$40 million billing scheme results in charges for 26 doctors, pharmacists
California prosecutors charged 26 physicians, pharmacists and business owners in an alleged billing fraud and kickback scheme that collected more than $40 million from insurers by prescribing unnecessary medications or balms which had no medical value.
According to the California Department of Insurance and the office of the Orange County District Attorney, Tanya Moreland King and her husband, Christopher King, “masterminded” the scheme through their Beverly Hills-based medical billing companies, Monarch Medical Group, King Medical Management and One Source Laboratories. They’re accused of recruiting physicians and pharmacists to order medications and tests to workers’ compensation insurance patients which they didn’t need, with the prescribers then masking the kickbacks as “marketing expenses.”

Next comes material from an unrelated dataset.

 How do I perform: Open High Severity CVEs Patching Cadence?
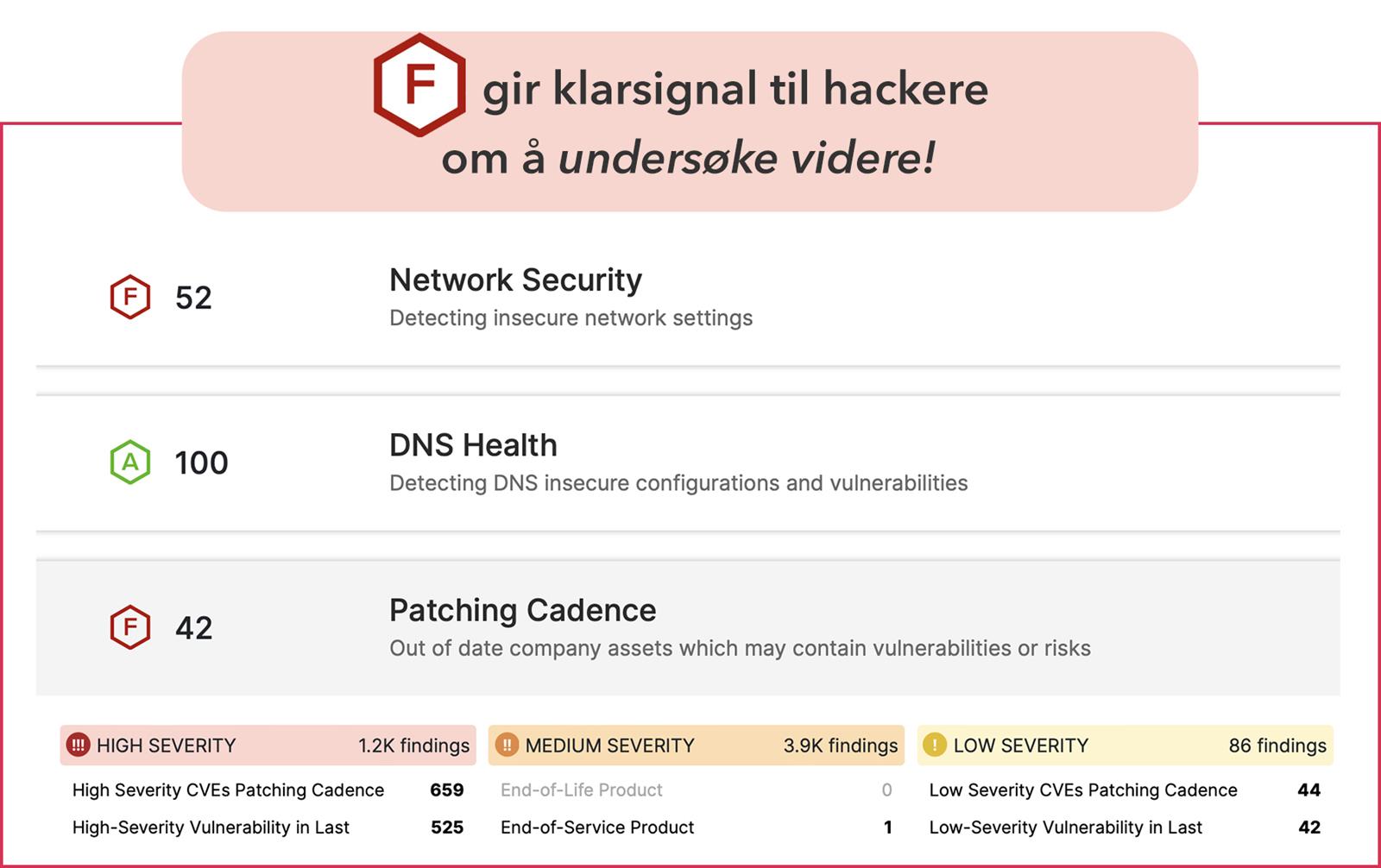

“The Kings and their co-conspirators played with patients' lives, buying and selling them for profit without regard to patient safety," said Dave Jones, California’s insurance commissioner. “Patients have the right to expect treatment decisions by health care professionals are based on medical need and not unadulterated greed. The magnitude of this alleged crime is an affront to ethical medical professionals.”
Among their alleged co-conspirators were registered pharmacists Charles Bonner and Mervyn Miller, co-owners of Steven's Pharmacy in Irvine, California. They allegedly prescribed more than $1 million worth of “compound creams” that haven’t been approved by the Food and Drug Administration and have no proven medical benefits.
Investigators said the Kings bought the creams for between $15 and $40 each, but billed insurers for up to $700 per prescription.
Other elements of the alleged scheme included paying doctors to order unnecessary urine tests, and then billing insurers hundreds of dollars more than what the test actually cost.
According to prosecutors, more than 13,000 patients and 27 insurance companies were affected between 2011 and 2015.
“The intent of many of the laws surrounding the insurance industry is to keep the three Ps—physician, patients and profit—separate. We have a track record of putting these types of fraudsters behind bars for a long time and we intend to do just that again," said Orange County District Attorney Tony Rackauckas.